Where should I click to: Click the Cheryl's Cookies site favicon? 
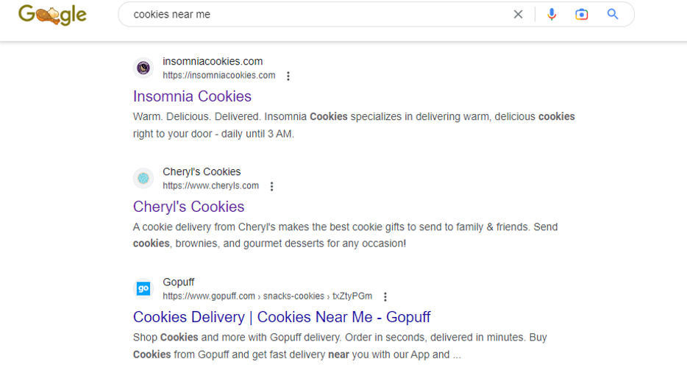(143, 178)
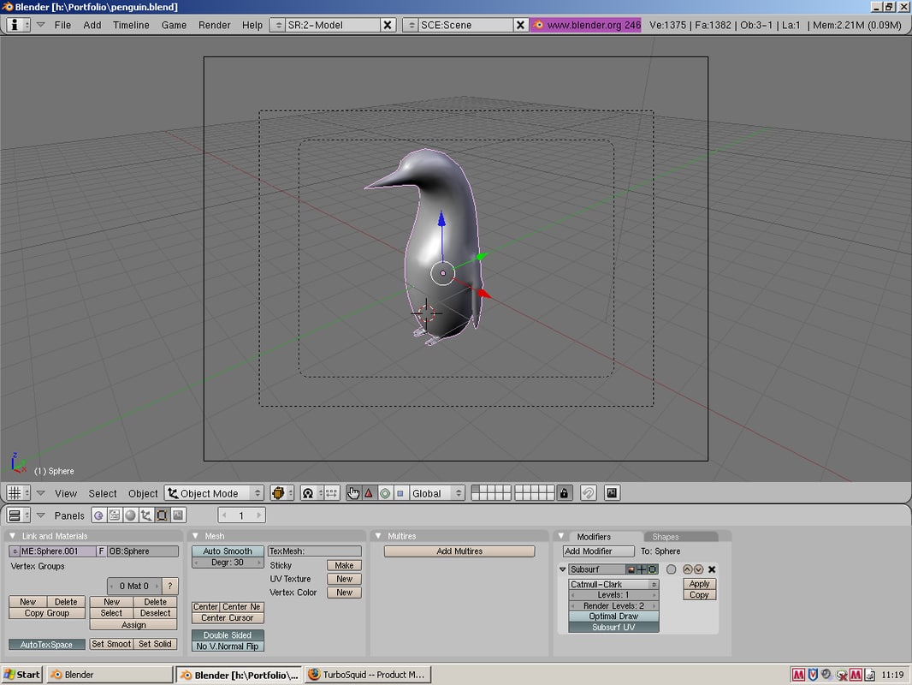Collapse the Subsurf modifier expander
The height and width of the screenshot is (685, 912).
click(563, 569)
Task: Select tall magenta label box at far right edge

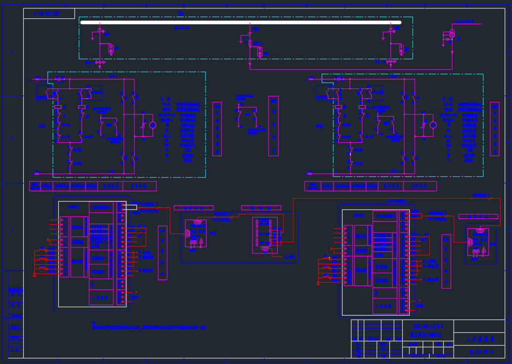Action: pyautogui.click(x=494, y=129)
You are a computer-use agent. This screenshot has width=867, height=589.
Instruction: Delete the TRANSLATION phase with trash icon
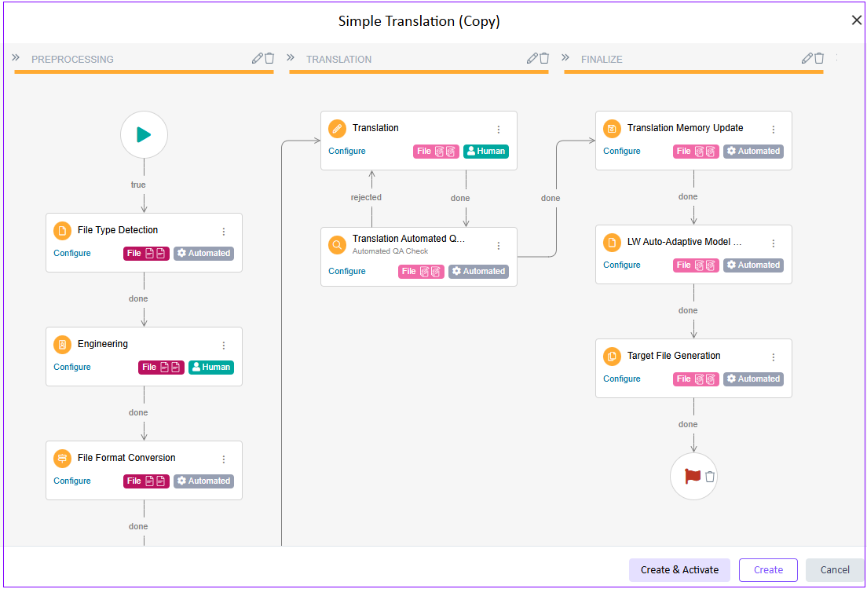[544, 58]
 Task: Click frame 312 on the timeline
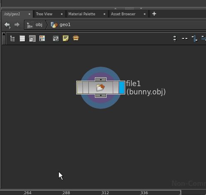(105, 193)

— Required action —
All lines above must be repeated exactly, and the pictures must be omitted.

— Result of the task —
Where should I click to: Click the Cheryl's Cookies site favicon? 
(143, 178)
Collapse the Subsurf modifier expander
The height and width of the screenshot is (685, 912).
click(563, 569)
Task: Select tall magenta label box at far right edge

Action: pyautogui.click(x=494, y=129)
You are a computer-use agent. This screenshot has width=867, height=589.
Instruction: Delete the TRANSLATION phase with trash icon
[544, 58]
 Task: Click frame 312 on the timeline
(105, 193)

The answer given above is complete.